Business Continuity Planning (BCP) is defined as a holistic management approach that identifies potential impacts that threaten an organization and provides a framework for building resilient and capable responses that safeguard the interest of key stakeholders, reputation and the brand. Due to the increased reliance on technology and corporate networks for survival, a BCP focuses greatly on continuation of core digital processes, including maintaining networks and other I.T processes.
When a company network fails, all methods of communication with its customers, suppliers and employees also fail. Even worse, access to critical information is lost or may be compromised. Even when presented with these adverse impacts, there are still many organisations that fail to develop an effective BCP and are thus not prepared to deal with adverse events relating to their business and network operations.

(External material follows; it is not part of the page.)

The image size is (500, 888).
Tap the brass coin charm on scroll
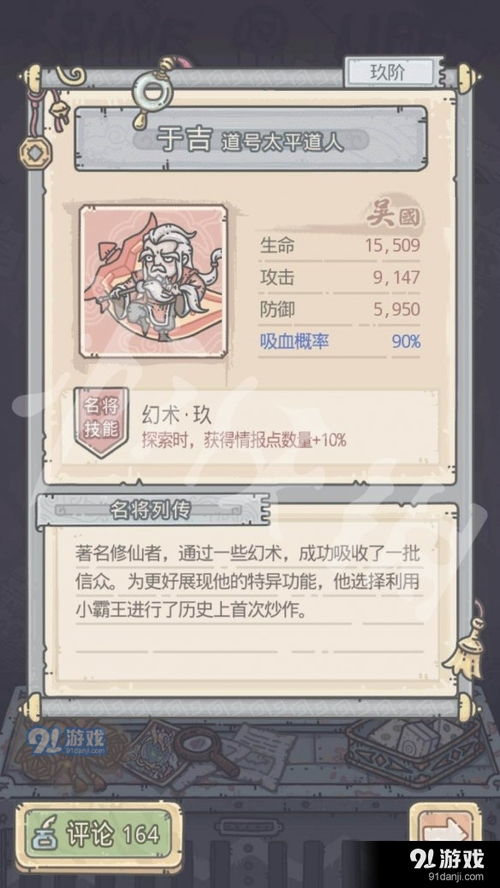coord(33,151)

Common misconceptions include: employees already know what to do in an emergency, insurance will cover the losses, it is not worth the time and cost. Contrary to this; employees respond differently in an emergency, usually in a manner that adds confusion. Insurance is not a strategy, but rather part of the plan and it does not cover the cost of a loss of data, reputation and customers. Moreover, the time and cost spent on an effective BCP strategy is an investment in the company. Fixed costs must still be payed after the event, therefore it is vital to get the system up and running and return to normal operations as fast as possible, to reduce the negative impact of the event.

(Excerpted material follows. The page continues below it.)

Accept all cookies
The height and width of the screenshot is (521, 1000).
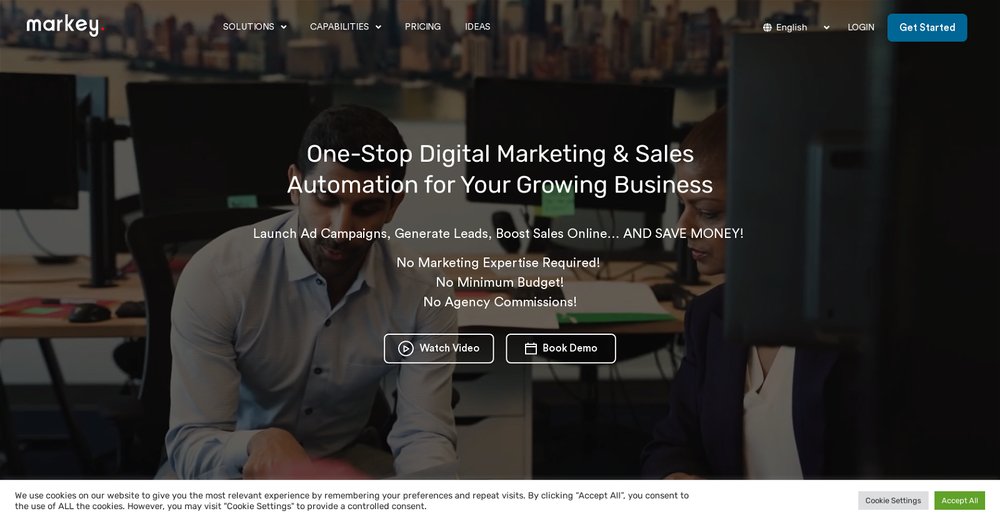[x=960, y=501]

The first stage of a successful BCP is to determine all threats that could cease core business activities. Then the tasks that are required to continue such activities and business processes are determined. Details about the necessary tools, information and people needed to continue these operations are stated. Responsibility for creating a BCP should be delegated to various people. All modern organisations rely heavily on a network for their operations; thus, it is vital to carry out regular data backups and a Disaster Recovery Plan (DRP). The latter is an important part of the BCP. DRP is a plan for responding after an event. It deals with preparing for the failure and recovery of a business’s IT systems and controls.

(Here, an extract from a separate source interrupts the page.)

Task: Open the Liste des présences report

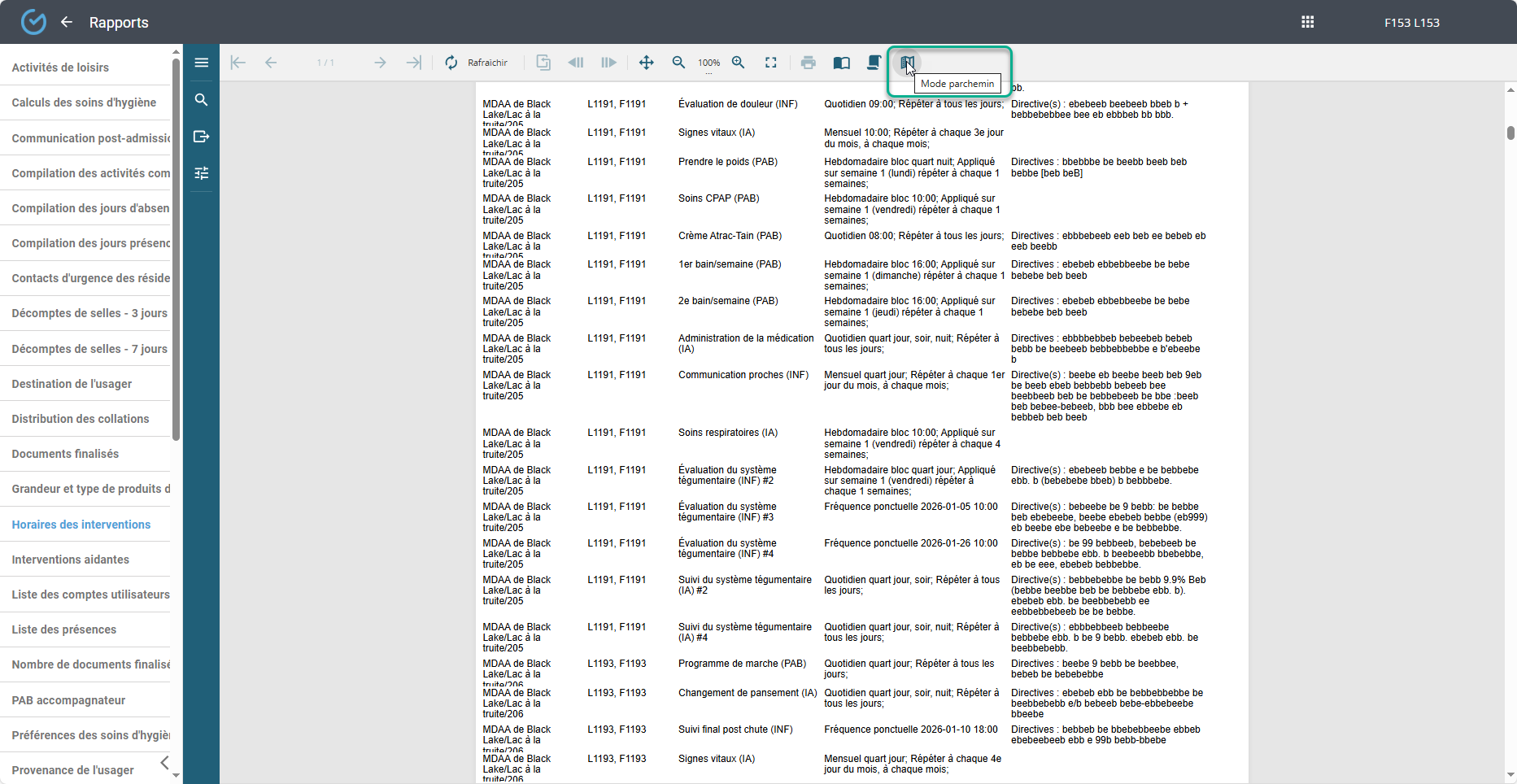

The following are some measures used to protect a company’s network and data, that form part of a BCP.
- Planning for power failures – all critical network components should be connected to a power source that has a very high availability percentage. This should be around 99.999% for a data centre.
- Uninterruptible Power Supplies (UPS) – are connected to emergency power sources to maintain internal communication. These are used when a LAN provides critical services, such as, a bank or hospital.
- Updated BCP – companies are constantly changing their internal processes to maximise growth. It is vital that all changes and upgrades are included in the BCP. Network documentation must be constantly up to date and periodic analysis is made.
- Security – hackers prey on companies that have experienced an event that has weakened their network. They try to breach information and network security of the organisation. Thus, a BCP must ensure that the same level of security for the primary system is also found in the disaster recovery system.
Companies are often better off outsourcing the development and implementation of a BCP. The cost outweighs the huge burden of having to manage offsite backups and a hosting provider can provide a facility that is much more cost-effective and less time-intensive. This also reduces the time and resources that would be wasted in training the company’s own internal staff, by having staff from the external service provider manage all digital services.